== Segment start ==

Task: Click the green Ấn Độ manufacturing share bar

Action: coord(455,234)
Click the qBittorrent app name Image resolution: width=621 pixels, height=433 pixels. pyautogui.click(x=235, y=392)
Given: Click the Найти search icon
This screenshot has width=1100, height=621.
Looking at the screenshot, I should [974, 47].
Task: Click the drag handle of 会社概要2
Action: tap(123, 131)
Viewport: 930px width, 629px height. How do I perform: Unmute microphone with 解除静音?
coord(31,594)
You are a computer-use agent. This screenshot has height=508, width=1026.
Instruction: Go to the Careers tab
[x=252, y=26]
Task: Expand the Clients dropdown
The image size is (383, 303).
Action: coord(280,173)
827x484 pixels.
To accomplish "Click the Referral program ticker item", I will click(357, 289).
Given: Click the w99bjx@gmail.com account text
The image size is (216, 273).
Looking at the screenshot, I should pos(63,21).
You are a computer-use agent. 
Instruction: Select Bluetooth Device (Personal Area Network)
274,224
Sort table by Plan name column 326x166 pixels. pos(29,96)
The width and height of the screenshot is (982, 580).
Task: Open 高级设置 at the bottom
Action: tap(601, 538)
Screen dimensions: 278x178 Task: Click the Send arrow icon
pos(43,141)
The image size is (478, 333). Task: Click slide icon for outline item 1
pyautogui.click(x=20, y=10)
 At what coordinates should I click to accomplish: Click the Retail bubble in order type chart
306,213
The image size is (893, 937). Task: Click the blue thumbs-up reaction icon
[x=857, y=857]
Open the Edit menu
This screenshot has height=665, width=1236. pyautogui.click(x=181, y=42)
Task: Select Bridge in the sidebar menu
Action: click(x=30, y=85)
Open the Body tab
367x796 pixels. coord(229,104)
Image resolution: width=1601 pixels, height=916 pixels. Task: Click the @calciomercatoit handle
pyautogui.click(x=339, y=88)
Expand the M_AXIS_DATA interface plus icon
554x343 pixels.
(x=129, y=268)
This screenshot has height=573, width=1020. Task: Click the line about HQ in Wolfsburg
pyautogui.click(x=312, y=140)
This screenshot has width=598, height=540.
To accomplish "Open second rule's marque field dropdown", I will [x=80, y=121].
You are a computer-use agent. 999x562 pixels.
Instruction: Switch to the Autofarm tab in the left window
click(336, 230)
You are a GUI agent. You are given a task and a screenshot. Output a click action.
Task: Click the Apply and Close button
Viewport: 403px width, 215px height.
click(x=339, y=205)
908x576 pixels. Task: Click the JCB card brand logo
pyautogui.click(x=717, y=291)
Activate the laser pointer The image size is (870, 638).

== Segment end ==

Show me all lines in the records that contain "will".

## Task answer
To accomplish "Click the Referral program ticker item", I will click(357, 289).
To accomplish "Open second rule's marque field dropdown", I will [x=80, y=121].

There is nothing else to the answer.